Layton told a news conference Canada should pull its troops out now before the loss of any more lives in a war he says can't be won.
"What they are being asked to do now is participate in a mission that has no prospect of military success ... it will simply escalate and prolong itself until we realize that it is not going to accomplish its goals," Layton said.
The soldiers who died yesterday were returning to their forward operating base in the Panjwaii-Zhari district of Kandahar province, travelling in a convoy along a frequently used gravel road when their RG-31 armoured vehicle ' which is designed to withstand up to two simultaneous anti-tank mines ' struck a roadside bomb, Canadian Forces Brigadier-General Tim Grant told reporters at Kandahar Airfield. All of the dead were travelling in the same vehicle.

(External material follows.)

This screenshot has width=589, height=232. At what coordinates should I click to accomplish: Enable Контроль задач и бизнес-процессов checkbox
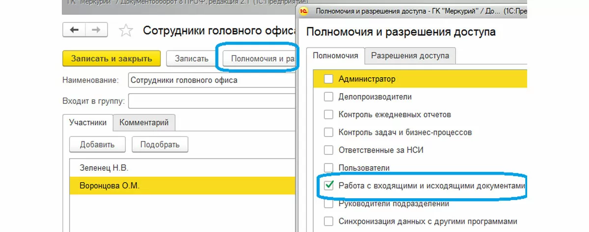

James Appathurai, a NATO spokesperson, told the CBC from Brussels the deaths were a "very heavy blow" to NATO. Panjwaii was the scene of fierce fighting by Canadian soldiers last summer in a bid to clear Taliban fighters out of what has been described as their "heartland."
The region has been considered a success story after locals began moving back into the area when last year's fighting subsided. But in recent weeks the insurgency appears to have popped its head up in a flurry of activity.